My brother has one and he loves it. He got the absolute top of the line model, cannot remember which Rail nomenclature it is, want to say the 11? Either way he digs it.


----------



## sml-2727 (Nov 16, 2013)

Thanks, I’m looking at the 7 and want to wait til the end of the riding season in hopes they will give me a better price on it.


----------



## chazreign (Jul 21, 2008)

I got to demo the 7 a week ago, it was amazing. They are all heavy bikes (nature of the beast) so I opted for the Rail 5 which fits my budget better. They ride great and you can really put in the miles.


----------



## techfersure (Dec 17, 2010)

Just ordered Rail 9.8 black and orange XT build today! 44 day wait! Check out Loam Wolf 2020 ebike shootout!


----------



## OMEGANOX (Dec 2, 2004)

I'm getting down to crunch time, it's between the rail 9.8 and a hotrod bafang powered watt wagons travalanche, two very different animals.


----------



## IthinkICanIthinkIcan (Jun 1, 2012)

Just ordered a black and Orange Rail as well....only 40+ days away


----------



## acmcdonaldgp (May 14, 2007)

Just ordered an XL Rail 9.7 Carbon from my LBS this morning. Will be here end of next week. According to the geometries I found online, its about 20mm shorter in reach than the XXL Heckler, and just a bit shorter in all of the other key dimensions.....I'm 6'6" and looking forward to it a lot!


----------



## techfersure (Dec 17, 2010)

acmcdonaldgp said:


> Just ordered an XL Rail 9.7 Carbon from my LBS this morning. Will be here end of next week. According to the geometries I found online, its about 20mm shorter in reach than the XXL Heckler, and just a bit shorter in all of the other key dimensions.....I'm 6'6" and looking forward to it a lot!


Nice, my LBS had some in stock and tempted but decided to hold out for 9.8. Gave me a great long time buyer discount, hard to pass up!


----------



## seanpatrickb (Sep 14, 2011)

Regarding the 7 vs 9.7, I had the same dilemma and tried to ask around. Went with the 7, because even though the 9.7 is only $500 more, I would have spent more converting to shimano drivetrain, which the 7 already has. If you're going to switch to shimano, I'd say go for the 7. Was a little concerned about feeling the extra weight lofting the front end, but after getting used to it it is not an issue. Not that looks are overly important, but I thought the black and grey looked pretty lame as well. Rarely do I think aluminum frames look better, but they did this time. Now the blacked out 9.9 . . . slick as ****.


----------



## ruffian (Oct 26, 2005)

seanpatrickb said:


> Regarding the 7 vs 9.7, I had the same dilemma and tried to ask around. Went with the 7, because even though the 9.7 is only $500 more, I would have spent more converting to shimano drivetrain, which the 7 already has. If you're going to switch to shimano, I'd say go for the 7. Was a little concerned about feeling the extra weight lofting the front end, but after getting used to it it is not an issue. Not that looks are overly important, but I thought the black and grey looked pretty lame as well. Rarely do I think aluminum frames look better, but they did this time. Now the blacked out 9.9 . . . slick as ****.

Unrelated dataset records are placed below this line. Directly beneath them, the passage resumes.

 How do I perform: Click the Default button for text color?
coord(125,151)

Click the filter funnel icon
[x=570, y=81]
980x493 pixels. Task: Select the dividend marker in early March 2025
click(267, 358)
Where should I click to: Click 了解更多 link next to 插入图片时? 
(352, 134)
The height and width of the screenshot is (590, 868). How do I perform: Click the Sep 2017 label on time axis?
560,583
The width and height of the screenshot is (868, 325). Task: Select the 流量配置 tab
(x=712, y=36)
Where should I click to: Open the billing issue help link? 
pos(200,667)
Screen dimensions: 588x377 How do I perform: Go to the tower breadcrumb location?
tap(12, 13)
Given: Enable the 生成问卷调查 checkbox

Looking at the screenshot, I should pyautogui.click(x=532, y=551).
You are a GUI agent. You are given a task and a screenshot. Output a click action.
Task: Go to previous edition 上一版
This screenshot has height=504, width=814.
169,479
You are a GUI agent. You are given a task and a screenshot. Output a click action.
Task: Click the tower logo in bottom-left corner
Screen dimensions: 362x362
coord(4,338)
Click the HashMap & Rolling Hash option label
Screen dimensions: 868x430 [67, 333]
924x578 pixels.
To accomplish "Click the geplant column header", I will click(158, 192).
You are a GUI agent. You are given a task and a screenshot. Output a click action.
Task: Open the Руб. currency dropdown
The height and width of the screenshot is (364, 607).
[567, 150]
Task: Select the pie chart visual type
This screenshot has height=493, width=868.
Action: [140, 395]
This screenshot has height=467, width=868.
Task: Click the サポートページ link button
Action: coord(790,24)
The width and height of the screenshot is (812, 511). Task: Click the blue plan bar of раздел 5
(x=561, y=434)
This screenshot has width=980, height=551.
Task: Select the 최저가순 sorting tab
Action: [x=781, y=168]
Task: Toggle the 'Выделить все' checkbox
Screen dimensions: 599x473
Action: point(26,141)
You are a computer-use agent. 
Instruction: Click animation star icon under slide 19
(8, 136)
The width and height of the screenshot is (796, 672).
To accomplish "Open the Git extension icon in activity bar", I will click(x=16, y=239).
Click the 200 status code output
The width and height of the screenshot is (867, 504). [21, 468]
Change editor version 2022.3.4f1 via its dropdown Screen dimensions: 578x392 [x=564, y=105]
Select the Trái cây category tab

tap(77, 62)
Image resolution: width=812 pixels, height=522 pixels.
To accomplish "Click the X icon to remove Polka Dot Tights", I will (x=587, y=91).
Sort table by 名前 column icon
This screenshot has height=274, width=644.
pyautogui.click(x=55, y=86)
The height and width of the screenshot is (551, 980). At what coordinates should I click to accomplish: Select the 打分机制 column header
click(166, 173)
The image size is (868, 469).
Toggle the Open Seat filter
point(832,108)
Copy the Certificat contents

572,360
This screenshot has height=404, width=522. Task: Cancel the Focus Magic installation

I work at a Trek shop and own a Rail7. My buddy owns a 9.8xt both are large. My Rail7 is 2.16lbs heavier. Nothing you'll notice.


----------



## Mingui 666 (Nov 17, 2019)

Fox 38 and dhx2 2021 test


----------



## seanpatrickb (Sep 14, 2011)

Installed a megneg and would highly recommend it. Much more support in the mid stroke, making it feel poppier off roots and rollers. Found I was blowing through my travel before, and that was running less sag.


----------



## rangeriderdave (Aug 29, 2008)

I just got my 7 3 days ago ,I had test rode a Power Fly . I like the Rail better . The shop didn't discount the bike ,but I got around $ 200 retail stuff thrown in.


----------



## Ilovedoods (Jun 22, 2020)

20 days out for my 9.8 XT. Solid Charcoal and whatever.


----------



## techfersure (Dec 17, 2010)

Ilovedoods said:


> 20 days out for my 9.8 XT. Solid Charcoal and whatever.


Me too hopefully! Black and orange!


----------



## eman555 (May 31, 2016)

chazreign said:


> I got to demo the 7 a week ago, it was amazing. They are all heavy bikes (nature of the beast) so I opted for the Rail 5 which fits my budget better. They ride great and you can really put in the miles.


Did you notice much of a difference in ride quality between the 7 and 5? The 5 is a bit closer to what I'd like to spend plus I think the color is way better than the two 7 color options.


----------



## ddbros (Mar 24, 2011)

I picked up a 2020 9.7, it just rips on the trail. Just so much fun to ride single track as fast as you can. I still love and ride my Trek Top fuel and will always have a regular MTB, but the rail is just a different experience.


----------



## techfersure (Dec 17, 2010)

ddbros said:


> I picked up a 2020 9.7, it just rips on the trail. Just so much fun to ride single track as fast as you can. I still love and ride my Trek Top fuel and will always have a regular MTB, but the rail is just a different experience.


Agreed, my 9.8 should be here next Thursday! I had a Monterra 2 and between my Fuel ex and ebike was having a blast between the two!!😁


----------



## IthinkICanIthinkIcan (Jun 1, 2012)

I picked up my Rail 9.8 yesterday and was able to get a quick ride in. It was AWESOME to say the least. I need to do some fine tuning on the suspension but was pretty happy with it right off the bat. It is a totally different experience riding these ebikes. I cant wait to get out again. It took me a little bit to get used to the added weight from my pedal bike, but about halfway through the ride I found myself getting in a good rhythm. These bikes are amazing!


----------



## sml-2727 (Nov 16, 2013)

I saw a used 5 with upgrades and was ready to make an offer and the guy must of sold it or decided to keep it, was kinda bumped.


----------